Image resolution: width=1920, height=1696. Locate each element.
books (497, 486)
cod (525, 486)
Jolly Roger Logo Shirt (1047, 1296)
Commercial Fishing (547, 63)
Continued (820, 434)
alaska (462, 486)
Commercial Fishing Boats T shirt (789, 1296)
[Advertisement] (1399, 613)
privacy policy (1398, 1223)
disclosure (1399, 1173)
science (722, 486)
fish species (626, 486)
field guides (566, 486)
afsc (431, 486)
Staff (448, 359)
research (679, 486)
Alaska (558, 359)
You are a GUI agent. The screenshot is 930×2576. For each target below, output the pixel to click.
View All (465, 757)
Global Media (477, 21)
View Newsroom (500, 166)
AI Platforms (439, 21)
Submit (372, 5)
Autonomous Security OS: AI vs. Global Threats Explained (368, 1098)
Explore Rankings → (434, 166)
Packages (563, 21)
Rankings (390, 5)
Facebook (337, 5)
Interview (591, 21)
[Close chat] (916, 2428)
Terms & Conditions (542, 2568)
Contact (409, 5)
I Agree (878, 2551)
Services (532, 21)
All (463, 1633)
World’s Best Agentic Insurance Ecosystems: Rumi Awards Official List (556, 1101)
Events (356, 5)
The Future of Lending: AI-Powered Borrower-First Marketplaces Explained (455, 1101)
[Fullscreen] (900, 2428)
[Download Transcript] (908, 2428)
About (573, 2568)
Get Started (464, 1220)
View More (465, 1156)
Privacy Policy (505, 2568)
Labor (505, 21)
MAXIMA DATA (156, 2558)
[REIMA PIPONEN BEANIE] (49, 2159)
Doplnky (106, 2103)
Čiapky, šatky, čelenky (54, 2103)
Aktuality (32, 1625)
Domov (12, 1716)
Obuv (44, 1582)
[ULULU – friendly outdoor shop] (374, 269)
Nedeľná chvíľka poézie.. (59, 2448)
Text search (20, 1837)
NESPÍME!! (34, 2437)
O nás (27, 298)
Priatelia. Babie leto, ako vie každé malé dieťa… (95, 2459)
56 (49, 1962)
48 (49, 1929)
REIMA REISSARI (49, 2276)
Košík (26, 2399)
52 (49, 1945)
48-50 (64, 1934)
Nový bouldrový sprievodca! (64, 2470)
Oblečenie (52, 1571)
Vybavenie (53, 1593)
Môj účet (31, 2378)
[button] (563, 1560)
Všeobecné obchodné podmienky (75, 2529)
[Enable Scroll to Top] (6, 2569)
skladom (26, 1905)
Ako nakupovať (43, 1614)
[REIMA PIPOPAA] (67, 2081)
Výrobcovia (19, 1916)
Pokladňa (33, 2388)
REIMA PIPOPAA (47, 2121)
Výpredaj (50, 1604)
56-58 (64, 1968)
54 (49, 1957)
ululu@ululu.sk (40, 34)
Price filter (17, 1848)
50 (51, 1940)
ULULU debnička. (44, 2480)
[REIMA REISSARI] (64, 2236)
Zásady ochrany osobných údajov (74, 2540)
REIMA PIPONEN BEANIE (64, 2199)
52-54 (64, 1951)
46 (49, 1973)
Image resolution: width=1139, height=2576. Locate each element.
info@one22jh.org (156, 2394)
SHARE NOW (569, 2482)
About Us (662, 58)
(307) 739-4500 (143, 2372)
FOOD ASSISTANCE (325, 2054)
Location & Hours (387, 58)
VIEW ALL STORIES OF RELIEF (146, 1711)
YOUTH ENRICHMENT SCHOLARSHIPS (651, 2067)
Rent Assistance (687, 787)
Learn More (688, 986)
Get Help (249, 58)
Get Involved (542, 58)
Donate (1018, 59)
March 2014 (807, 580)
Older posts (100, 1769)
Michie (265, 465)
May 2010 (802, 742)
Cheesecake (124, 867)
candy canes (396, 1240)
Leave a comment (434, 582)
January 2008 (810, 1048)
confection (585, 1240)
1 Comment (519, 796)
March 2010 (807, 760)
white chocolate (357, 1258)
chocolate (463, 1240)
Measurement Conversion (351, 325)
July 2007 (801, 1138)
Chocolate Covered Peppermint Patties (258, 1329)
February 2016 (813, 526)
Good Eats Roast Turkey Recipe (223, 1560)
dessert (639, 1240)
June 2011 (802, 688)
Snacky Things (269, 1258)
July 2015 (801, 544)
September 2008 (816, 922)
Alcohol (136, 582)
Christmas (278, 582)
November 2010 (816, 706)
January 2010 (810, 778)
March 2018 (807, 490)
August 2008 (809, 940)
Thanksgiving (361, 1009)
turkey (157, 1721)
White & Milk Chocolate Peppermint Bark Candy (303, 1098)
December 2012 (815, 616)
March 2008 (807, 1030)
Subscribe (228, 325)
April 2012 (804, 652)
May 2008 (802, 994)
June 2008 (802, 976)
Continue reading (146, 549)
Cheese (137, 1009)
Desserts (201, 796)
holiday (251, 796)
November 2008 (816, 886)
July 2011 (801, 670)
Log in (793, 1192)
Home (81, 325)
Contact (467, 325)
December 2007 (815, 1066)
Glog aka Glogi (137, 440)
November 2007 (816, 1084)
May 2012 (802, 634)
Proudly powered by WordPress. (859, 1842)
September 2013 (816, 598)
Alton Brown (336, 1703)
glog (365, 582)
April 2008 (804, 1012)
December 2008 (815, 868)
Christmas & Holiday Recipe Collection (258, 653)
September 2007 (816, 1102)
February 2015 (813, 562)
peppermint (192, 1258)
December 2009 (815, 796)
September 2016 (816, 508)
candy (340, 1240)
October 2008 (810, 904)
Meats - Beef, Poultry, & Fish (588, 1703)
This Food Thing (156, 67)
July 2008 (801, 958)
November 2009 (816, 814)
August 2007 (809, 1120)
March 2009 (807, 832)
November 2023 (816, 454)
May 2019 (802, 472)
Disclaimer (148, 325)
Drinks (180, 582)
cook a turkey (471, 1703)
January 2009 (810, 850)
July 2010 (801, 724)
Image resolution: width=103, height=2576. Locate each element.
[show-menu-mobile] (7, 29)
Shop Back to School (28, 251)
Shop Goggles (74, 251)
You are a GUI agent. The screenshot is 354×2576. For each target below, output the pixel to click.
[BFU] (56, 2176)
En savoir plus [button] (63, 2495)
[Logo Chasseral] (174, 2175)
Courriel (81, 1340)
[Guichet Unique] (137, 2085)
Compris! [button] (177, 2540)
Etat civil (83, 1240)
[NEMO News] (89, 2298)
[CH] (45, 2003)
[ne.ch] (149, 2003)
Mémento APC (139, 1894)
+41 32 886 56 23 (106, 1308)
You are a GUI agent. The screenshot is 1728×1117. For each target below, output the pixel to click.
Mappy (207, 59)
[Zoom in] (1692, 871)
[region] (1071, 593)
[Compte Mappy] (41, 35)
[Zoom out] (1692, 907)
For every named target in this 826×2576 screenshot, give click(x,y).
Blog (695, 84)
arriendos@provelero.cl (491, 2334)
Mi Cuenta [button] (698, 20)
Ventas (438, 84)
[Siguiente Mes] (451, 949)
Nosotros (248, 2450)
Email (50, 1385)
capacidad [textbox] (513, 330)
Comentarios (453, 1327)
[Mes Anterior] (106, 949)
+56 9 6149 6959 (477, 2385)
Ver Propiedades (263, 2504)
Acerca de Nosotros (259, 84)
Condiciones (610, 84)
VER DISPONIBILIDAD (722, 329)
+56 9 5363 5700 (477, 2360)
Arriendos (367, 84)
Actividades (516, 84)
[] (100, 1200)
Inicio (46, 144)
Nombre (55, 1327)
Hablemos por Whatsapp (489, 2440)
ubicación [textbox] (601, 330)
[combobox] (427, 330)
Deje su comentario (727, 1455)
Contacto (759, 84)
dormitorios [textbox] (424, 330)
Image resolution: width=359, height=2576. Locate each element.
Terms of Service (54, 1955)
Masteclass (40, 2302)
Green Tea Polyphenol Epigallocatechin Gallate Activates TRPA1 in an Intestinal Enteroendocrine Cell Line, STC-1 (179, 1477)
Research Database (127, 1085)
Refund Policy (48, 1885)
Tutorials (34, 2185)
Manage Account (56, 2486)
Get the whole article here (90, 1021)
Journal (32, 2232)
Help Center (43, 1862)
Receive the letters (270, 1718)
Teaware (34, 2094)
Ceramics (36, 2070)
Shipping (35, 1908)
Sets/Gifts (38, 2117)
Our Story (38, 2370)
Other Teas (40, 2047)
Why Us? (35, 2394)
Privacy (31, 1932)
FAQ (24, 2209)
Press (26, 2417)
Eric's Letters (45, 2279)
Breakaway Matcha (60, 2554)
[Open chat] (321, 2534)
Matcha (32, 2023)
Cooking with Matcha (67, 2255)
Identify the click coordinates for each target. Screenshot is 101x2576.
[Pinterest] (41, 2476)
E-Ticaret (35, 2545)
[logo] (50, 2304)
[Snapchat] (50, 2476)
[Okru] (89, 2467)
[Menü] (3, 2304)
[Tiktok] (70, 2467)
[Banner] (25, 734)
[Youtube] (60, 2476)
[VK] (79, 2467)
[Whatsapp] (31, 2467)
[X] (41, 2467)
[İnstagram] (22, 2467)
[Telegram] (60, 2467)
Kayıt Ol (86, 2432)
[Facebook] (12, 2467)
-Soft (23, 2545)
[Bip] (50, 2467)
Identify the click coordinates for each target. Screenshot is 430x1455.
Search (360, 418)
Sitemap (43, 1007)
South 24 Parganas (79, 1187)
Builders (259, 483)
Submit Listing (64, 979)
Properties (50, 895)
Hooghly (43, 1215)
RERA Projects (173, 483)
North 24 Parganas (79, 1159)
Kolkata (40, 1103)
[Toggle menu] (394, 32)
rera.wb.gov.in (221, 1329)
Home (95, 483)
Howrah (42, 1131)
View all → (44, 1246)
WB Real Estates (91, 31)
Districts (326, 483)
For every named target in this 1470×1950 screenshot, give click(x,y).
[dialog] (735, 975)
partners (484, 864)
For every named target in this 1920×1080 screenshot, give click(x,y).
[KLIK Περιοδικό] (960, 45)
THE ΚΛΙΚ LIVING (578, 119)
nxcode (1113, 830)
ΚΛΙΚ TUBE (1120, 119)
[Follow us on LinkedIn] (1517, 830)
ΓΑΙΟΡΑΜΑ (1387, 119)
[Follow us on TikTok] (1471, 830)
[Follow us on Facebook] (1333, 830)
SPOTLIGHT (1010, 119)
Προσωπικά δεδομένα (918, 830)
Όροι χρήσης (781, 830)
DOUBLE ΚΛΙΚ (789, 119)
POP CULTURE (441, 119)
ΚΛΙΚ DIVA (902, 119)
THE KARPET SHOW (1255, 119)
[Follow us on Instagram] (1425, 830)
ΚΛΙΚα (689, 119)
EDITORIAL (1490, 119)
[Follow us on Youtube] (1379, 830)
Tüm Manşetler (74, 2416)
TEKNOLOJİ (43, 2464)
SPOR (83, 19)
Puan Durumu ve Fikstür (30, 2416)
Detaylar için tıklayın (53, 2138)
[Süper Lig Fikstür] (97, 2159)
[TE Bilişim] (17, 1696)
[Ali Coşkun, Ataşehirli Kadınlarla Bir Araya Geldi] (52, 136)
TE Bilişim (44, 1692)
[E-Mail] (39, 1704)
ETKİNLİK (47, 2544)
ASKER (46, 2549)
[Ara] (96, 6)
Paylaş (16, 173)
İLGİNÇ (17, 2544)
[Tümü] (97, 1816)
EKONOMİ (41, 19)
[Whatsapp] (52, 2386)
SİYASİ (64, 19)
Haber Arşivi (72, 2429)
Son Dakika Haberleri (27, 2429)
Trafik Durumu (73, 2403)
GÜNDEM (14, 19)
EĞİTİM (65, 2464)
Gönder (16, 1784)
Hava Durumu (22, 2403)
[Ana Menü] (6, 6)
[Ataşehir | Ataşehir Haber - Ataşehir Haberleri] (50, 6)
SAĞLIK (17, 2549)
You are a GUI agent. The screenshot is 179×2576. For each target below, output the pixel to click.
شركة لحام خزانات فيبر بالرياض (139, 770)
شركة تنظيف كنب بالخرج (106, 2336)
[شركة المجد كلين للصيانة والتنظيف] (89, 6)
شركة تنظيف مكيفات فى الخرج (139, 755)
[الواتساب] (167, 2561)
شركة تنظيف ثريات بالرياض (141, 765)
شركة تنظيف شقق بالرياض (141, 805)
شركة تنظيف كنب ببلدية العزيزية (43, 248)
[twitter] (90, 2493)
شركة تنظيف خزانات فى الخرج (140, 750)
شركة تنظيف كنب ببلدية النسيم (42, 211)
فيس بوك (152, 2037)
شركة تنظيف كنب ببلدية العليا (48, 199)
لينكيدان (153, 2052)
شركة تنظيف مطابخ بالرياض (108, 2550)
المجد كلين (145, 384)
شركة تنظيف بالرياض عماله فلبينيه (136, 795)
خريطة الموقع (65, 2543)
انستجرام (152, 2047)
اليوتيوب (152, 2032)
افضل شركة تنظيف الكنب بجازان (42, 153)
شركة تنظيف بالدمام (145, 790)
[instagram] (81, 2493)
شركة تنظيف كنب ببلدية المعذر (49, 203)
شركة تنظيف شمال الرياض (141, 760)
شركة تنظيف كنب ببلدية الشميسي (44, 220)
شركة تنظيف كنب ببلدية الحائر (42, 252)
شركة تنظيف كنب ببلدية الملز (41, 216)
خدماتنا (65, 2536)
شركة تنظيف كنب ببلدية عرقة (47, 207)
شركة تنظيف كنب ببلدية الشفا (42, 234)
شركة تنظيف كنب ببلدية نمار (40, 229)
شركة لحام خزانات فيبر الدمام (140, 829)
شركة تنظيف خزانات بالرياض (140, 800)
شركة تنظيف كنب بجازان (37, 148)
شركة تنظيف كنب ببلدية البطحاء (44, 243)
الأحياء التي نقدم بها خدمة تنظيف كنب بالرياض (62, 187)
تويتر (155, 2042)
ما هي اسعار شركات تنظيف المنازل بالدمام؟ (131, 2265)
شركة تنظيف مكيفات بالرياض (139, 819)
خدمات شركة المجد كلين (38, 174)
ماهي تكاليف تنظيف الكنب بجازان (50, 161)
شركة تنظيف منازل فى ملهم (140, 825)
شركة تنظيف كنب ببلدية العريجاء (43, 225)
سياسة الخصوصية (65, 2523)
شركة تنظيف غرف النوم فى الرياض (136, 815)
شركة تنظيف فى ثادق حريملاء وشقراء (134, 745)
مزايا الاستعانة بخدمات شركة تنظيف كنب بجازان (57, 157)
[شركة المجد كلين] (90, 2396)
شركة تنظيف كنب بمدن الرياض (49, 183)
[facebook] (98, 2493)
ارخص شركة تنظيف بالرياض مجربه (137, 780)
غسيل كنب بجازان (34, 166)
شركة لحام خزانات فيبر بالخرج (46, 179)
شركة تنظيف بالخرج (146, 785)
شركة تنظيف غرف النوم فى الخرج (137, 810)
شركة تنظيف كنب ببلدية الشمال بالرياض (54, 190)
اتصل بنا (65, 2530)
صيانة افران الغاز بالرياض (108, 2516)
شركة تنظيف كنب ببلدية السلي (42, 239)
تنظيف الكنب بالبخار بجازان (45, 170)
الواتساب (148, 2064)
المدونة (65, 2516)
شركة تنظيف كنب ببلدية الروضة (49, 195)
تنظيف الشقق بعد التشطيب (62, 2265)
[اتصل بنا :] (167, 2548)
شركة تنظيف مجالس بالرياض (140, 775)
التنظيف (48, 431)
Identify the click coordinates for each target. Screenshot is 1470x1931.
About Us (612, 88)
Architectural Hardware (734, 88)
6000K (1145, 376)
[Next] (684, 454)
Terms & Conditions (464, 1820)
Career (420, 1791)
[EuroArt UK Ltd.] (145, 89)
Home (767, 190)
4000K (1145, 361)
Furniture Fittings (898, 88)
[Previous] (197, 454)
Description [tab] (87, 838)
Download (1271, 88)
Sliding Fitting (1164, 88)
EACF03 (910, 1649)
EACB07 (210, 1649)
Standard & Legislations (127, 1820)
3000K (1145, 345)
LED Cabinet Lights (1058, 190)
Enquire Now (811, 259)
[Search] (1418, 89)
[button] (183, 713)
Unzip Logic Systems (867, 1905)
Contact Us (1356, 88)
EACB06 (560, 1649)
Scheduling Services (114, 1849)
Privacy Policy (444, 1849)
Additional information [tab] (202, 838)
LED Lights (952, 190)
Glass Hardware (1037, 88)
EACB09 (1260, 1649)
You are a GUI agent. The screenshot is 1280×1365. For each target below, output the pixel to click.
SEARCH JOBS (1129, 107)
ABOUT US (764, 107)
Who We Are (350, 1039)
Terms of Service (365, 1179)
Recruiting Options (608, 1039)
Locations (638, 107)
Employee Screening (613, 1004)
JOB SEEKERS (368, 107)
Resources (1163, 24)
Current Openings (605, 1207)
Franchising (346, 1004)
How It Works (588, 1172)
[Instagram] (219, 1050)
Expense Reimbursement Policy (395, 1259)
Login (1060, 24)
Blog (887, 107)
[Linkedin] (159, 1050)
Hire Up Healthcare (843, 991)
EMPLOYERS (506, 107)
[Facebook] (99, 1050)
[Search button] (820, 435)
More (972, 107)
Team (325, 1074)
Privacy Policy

******

Please copy, exactly as written, every line in the listing above from the line with "Cheesecake (124, 867)" up to and including the line with "Shop Back to School (28, 251)".

Cheesecake (124, 867)
candy canes (396, 1240)
Leave a comment (434, 582)
January 2008 (810, 1048)
confection (585, 1240)
1 Comment (519, 796)
March 2010 (807, 760)
white chocolate (357, 1258)
chocolate (463, 1240)
Measurement Conversion (351, 325)
July 2007 (801, 1138)
Chocolate Covered Peppermint Patties (258, 1329)
February 2016 (813, 526)
Good Eats Roast Turkey Recipe (223, 1560)
dessert (639, 1240)
June 2011 (802, 688)
Snacky Things (269, 1258)
July 2015 (801, 544)
September 2008 (816, 922)
Alcohol (136, 582)
Christmas (278, 582)
November 2010 (816, 706)
January 2010 (810, 778)
March 2018 (807, 490)
August 2008 (809, 940)
Thanksgiving (361, 1009)
turkey (157, 1721)
White & Milk Chocolate Peppermint Bark Candy (303, 1098)
December 2012 (815, 616)
March 2008 (807, 1030)
Subscribe (228, 325)
April 2012 (804, 652)
May 2008 (802, 994)
June 2008 (802, 976)
Continue reading (146, 549)
Cheese (137, 1009)
Desserts (201, 796)
holiday (251, 796)
November 2008 (816, 886)
July 2011 (801, 670)
Log in (793, 1192)
Home (81, 325)
Contact (467, 325)
December 2007 (815, 1066)
Glog aka Glogi (137, 440)
November 2007 (816, 1084)
May 2012 (802, 634)
Proudly powered by WordPress. (859, 1842)
September 2013 (816, 598)
Alton Brown (336, 1703)
glog (365, 582)
April 2008 (804, 1012)
December 2008 (815, 868)
Christmas & Holiday Recipe Collection (258, 653)
September 2007 (816, 1102)
February 2015 (813, 562)
peppermint (192, 1258)
December 2009 (815, 796)
September 2016 (816, 508)
candy (340, 1240)
October 2008 (810, 904)
Meats - Beef, Poultry, & Fish (588, 1703)
This Food Thing (156, 67)
July 2008 (801, 958)
November 2009 (816, 814)
August 2007 (809, 1120)
March 2009 (807, 832)
November 2023 (816, 454)
May 2019 (802, 472)
Disclaimer (148, 325)
Drinks (180, 582)
cook a turkey (471, 1703)
January 2009 (810, 850)
July 2010 (801, 724)
Image resolution: width=103, height=2576. Locate each element.
[show-menu-mobile] (7, 29)
Shop Back to School (28, 251)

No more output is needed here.